Document =>
════════════════

2In these circumstances, it is clear that the plaintiff will not proceed with the action and an order should be made that the proceeding be struck out.
3The defendant has made application to the Court for an order that, as a result of the plaintiff’s failure to provide security, the Court should order that moneys paid into a joint account by the defendant in the sum of $118,750 pursuant to terms of settlement dated 6 February 2014, should be paid to the defendant.
4Paragraph 7 of the terms of settlement reads as follows:
On or before 4.00pm on 24 February, 2014, the sum of $118,750.00 (representing the first 50% of retention moneys held by Dumayne under the Contract) shall be paid into an interest bearing account in the joint names of the solicitors for each of Dumayne and Kubic, with a representative of each firm to be nominated as joint signatories to such account, and shall not be released or otherwise dealt with thereafter without prior order of the court in the Building Case or by prior agreement in writing between the parties.
5 At the time the terms of settlement were entered into, the plaintiff was not in liquidation.
6 The sum of $118,750 was paid into a joint account where it presently remains. By the terms of settlement, it was said that the sum was “representing the first 50% of retention moneys held by Dumayne (under the contract)”. The contract is the building contract between the parties which is the subject of the present dispute. Pursuant to the contract, a retention sum was to be established and held by the proprietor [the defendant in this proceeding].
7 The relevant clauses of the contract are as follows:
10.12 Retention Sum
Any Retention Sum shall be established by the Proprietor or the lending Institution retaining from the contract value of work done ten per centum thereof until the total amount retained reaches the Limit of Retention stated in Item R of the Appendix.

════════════════

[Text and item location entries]
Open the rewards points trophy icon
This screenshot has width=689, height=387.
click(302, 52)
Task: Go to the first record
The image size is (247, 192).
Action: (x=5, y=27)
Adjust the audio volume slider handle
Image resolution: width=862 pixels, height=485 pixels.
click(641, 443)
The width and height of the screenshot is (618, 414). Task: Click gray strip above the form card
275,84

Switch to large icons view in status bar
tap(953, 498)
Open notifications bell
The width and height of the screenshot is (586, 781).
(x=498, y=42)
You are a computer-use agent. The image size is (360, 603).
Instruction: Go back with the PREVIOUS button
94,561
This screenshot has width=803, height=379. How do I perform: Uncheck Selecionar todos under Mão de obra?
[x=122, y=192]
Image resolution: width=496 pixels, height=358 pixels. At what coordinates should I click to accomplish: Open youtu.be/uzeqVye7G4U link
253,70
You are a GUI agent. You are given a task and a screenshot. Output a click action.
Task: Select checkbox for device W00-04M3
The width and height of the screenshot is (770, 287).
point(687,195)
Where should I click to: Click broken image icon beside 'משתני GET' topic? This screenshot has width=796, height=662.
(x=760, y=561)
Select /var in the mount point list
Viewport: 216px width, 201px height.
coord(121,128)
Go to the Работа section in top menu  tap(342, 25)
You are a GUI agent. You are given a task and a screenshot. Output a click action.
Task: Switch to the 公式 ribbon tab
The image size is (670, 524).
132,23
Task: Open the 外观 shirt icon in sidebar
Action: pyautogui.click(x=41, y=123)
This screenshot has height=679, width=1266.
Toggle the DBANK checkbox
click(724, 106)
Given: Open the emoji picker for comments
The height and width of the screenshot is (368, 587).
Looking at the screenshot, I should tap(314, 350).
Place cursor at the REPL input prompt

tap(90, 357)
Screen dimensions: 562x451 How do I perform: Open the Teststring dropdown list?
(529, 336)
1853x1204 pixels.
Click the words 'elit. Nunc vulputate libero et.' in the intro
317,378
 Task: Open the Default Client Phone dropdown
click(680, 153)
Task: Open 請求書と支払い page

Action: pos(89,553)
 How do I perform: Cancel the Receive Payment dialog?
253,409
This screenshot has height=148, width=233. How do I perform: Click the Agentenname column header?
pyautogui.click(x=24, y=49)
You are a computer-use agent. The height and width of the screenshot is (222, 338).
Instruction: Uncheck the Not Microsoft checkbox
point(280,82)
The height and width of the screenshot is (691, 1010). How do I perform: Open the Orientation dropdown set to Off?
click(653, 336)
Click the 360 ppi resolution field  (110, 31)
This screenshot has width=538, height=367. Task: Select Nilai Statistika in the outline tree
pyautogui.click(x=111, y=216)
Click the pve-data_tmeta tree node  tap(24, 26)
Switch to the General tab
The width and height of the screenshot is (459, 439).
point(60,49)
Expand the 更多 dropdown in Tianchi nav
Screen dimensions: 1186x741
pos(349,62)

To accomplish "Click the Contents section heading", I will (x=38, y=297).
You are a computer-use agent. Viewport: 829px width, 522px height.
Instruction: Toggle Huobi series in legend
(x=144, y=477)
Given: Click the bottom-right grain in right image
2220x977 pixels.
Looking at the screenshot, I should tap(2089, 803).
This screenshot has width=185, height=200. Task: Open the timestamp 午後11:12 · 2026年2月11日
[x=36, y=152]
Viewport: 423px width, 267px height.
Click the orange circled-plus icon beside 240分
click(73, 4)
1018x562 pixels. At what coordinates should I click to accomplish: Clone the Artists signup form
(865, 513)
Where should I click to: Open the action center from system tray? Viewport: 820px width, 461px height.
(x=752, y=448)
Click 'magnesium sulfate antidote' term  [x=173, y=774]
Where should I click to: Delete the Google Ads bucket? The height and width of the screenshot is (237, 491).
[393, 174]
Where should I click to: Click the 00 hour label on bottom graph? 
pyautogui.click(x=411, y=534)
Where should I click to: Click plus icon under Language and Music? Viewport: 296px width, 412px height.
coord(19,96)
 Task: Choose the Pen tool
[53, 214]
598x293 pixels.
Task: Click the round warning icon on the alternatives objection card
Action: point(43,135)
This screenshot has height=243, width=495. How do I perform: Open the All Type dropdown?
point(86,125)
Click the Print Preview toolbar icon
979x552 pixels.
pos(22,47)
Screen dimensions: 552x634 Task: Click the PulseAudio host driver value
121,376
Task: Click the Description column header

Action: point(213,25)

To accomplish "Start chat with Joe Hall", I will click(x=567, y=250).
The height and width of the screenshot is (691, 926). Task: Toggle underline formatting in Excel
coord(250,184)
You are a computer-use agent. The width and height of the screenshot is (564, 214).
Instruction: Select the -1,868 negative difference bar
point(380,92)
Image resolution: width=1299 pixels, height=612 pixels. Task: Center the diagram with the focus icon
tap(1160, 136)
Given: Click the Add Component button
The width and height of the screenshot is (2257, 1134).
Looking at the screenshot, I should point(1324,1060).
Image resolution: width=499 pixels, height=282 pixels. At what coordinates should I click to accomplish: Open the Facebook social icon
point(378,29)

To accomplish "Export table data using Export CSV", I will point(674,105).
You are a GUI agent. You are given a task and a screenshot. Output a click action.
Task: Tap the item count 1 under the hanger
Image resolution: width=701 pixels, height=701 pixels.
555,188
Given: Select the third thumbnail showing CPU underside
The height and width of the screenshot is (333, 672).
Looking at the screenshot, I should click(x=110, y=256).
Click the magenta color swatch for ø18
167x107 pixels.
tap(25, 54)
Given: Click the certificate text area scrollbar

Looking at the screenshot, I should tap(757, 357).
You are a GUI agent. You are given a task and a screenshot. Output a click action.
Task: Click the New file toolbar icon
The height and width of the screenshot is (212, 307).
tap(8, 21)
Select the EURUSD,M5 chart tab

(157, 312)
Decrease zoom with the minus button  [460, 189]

════════════════

To be done =>
1 > According to the judgment, by what time and date was the sum of $118,750 to be paid into the joint account?
2 > Translate this sentence from the judgment into Spanish: "At the time the terms of settlement were entered into, the plaintiff was not in liquidation."
3 > Proceed with the judgment, picking up after its last sentence.

Answers to the exercises =>
1 > On or before 4.00pm on 24 February 2014.

2 > En el momento en que se celebraron los términos del acuerdo, la parte demandante no estaba en liquidación.

3 >
10.13 Partial Release of Retention Moneys
Within 10 days after Practical Completion the Proprietor shall make payment to the Builder of one-half of the amount held in retention less any sum due by the Builder to the Proprietor pursuant to any provision of this Agreement.
8 Item R of the appendix provided that the “limit of retention” was, in this case, to be “5% of contract sum”, as no other figure was stated.
9 Mr Greenway submitted that it was inappropriate for me to make the order sought by the defendant as this would infringe section 471B of the Corporations Act 2001. The section provides as follows:
While a company is being wound up in insolvency or by the Court, or a provisional liquidator of a company is acting, a person cannot begin or proceed with:
(a) a proceeding in a court against the company or in relation to property of the company; or
(b)enforcement process in relation to such property;
Except with the leave of the Court and in accordance with such terms (if any) as the Court imposes.
10 The essential dispute between the parties on the present application was whether the moneys paid by the defendant into the joint account pursuant to the terms of settlement was, or might be, the “property” of the plaintiff.
11 Mr Greenway submitted that the retention moneys under the contract were essentially moneys which otherwise would have been paid to the plaintiff as progress payments but were permitted to be retained, up to the limit of 5% of the contract sum, in case circumstances arose which would give rise to a sum being “due by the builder to the proprietor pursuant to any provision of this agreement”.
12 Alternatively, Mr Greenway submitted that when the moneys were paid into the joint account, and if one looked at the purpose of the payment, it was apparent that the fund remained the property of the plaintiff.
13 The determination of this issues involves consideration of the principles of law discussed by the Court of Appeal in Dura (Australia) Construction Pty Ltd v Hue Boutique Living Pty Ltd [2014] VSCA 326, and the cases discussed in the leading judgment of Santamaria JA, including the earlier decision of the Court of Appeal in Equuscorp Pty Ltd v Wilmoth, Field Warne(a firm) [2006] VSCA 123.
14 At the hearing of the application for security for costs in January 2015, Mr Greenway had conceded that, “if the defendant were to successfully defend the [plaintiff’s] claim, the plaintiff would have no entitlement to the retention sums presently held to abide the result of the present proceeding” (recorded at paragraph 19(b) of my earlier reasons for judgment).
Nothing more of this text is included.